According to the article below about Stonewall Equestrian, where does the sandstone for the property's walls come from?
---- QUOTED PASSAGE
Several years ago Krissy Harris declared that she would like to own a showground. As a young showjumper she had spent a lot of time competing in ag shows around Australia.
“These events were often held in beautiful historic surroundings,” she recalls. “I was fascinated by how the grounds would come alive during the early morning. Riders arriving in floats and trucks, traders putting up stalls, Ferris wheels and sideshows being assembled. I just loved the atmosphere.
“It was a similar experience when I worked in the film business with Heath. We were always on set very early with the horses when the crew would be preparing for the day’s first scene. When the time came for the director to call ‘action’, much of our work had been done.
“I’ve always enjoyed the planning and setting-up process, and when Heath retired from the film industry, I told him how I wanted to create a beautiful park-like equestrian facility – one that was horse and rider-friendly which competitors and spectators could enjoy.”
“You’re barking mad,” responded Heath, “but I’ll help you.”
After months of searching, they found some land at Mangrove Mountain on the NSW Central Coast, not far from their present home in Mt White. It was ideally situated on Wisemans Ferry Road, close to shops, a petrol station, cafes, doctor’s surgery, a couple of golf clubs, several B&Bs and a motorway. Spread over 110 acres, this former citrus farm was little more than a neglected rubbish tip – but to the Harrises it had enormous potential. They bought it – and the creation of Stonewall Equestrian began.
In February 2016 a stream of semi-trailers removed countless loads of junk – fridges, stoves, car bodies and tyres abandoned beneath jungles of lantana. Once it was all cleared away Heath and Krissy were left with a blank canvas upon which they could begin to realise their vision.
In five years the transformation of this shabby, run-down acreage has been spectacular. While it is still a work-in-progress it is already being hailed by experts as a world-class equestrian facility. Two thousand trees have been planted and nine kilometres of roads laid, with rows of drystone walls, reminiscent of the Irish countryside, running from the entrance gates. It is, of course, these, which give the property its name.
“The walls are organic and unpretentious, and the sandstone comes from various local quarries,” explains Heath, who has a hands-on approach to everything being built on the property. He drives bobcats, backhoes, bulldozers and operates an on-site sawmill for preparing timber for wooden and corrugated iron sheds and shelters. These are scattered across the property and are similar to the Snowy River-type huts prominent in the iconic Australian film which Heath had worked on back in the eighties.
“He’s a wizard at conceiving atmosphere,” says Krissy. “It might have been my idea to build a showground but when it comes to creative input it’s Heath who’s supplied 90% of it. He works out what goes where and how; and I make technical suggestions such as the sizes of arenas and stables. Shortly, 250 portable ones will be built with connections to power and water.
“People love to be with their horses and our parking is specifically designed so that they can pull up in their floats, stable their horses close by and, at the same time, be near to the competition arenas.”
--------
---- DATA PROVIDED
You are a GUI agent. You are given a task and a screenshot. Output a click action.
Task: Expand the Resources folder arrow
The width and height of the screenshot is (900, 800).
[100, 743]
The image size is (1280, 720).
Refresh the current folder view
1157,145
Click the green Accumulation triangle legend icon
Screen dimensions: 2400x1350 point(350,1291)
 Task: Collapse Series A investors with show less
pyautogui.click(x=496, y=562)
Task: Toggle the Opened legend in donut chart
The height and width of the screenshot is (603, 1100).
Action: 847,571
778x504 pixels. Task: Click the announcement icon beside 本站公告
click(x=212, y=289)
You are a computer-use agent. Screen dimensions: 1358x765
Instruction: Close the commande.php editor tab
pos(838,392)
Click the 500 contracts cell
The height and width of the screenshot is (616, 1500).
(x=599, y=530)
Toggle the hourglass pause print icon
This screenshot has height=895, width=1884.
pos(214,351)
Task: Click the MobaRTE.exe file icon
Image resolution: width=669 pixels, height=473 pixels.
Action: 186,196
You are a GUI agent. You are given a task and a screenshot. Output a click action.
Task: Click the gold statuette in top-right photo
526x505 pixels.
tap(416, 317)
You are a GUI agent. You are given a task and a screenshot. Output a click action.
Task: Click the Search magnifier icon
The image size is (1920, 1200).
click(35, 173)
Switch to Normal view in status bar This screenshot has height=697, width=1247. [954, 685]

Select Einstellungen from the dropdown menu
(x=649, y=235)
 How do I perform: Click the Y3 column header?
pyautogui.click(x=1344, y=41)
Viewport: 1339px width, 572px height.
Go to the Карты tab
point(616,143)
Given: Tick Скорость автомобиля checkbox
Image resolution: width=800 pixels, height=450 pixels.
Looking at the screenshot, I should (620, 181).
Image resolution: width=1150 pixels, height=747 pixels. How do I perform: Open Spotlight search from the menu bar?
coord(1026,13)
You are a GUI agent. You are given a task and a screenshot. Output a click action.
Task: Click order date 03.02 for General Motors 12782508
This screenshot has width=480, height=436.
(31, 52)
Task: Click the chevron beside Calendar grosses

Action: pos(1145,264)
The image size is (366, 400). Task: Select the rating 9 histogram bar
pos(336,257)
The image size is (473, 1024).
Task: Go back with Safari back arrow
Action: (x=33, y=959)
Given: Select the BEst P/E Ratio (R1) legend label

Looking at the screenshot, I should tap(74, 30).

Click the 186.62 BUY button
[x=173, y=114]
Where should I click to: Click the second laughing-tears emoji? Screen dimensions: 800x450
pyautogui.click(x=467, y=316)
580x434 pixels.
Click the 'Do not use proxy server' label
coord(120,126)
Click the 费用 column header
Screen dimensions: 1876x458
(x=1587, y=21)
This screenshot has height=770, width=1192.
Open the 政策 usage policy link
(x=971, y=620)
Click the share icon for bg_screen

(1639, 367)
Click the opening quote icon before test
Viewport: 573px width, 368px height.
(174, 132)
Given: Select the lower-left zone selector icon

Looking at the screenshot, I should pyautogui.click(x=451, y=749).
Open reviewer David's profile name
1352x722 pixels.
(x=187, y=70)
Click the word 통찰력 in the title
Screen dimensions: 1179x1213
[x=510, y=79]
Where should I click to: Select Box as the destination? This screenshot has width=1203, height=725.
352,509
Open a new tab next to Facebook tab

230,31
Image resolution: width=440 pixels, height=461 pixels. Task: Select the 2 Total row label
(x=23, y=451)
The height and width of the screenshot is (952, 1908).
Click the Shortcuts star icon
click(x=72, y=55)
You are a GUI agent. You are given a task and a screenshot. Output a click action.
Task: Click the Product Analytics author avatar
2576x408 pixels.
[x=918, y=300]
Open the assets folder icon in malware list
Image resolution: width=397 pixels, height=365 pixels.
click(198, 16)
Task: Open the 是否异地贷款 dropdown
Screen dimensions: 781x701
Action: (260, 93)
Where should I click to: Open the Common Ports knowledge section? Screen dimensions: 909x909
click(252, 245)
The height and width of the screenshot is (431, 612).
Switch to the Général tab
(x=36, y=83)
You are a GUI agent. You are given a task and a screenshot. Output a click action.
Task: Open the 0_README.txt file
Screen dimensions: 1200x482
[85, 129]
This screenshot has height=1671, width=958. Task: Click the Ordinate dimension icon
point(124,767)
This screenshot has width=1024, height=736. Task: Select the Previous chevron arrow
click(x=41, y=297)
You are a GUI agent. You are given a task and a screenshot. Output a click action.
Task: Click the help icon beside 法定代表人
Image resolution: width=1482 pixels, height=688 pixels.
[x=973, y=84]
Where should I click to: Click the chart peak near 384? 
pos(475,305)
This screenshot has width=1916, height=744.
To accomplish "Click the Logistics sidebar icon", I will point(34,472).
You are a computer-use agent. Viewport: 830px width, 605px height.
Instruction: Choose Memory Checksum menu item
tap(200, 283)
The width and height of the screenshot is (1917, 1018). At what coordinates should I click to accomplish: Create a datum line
--------
TASK OUTPUT
It comes from various local quarries.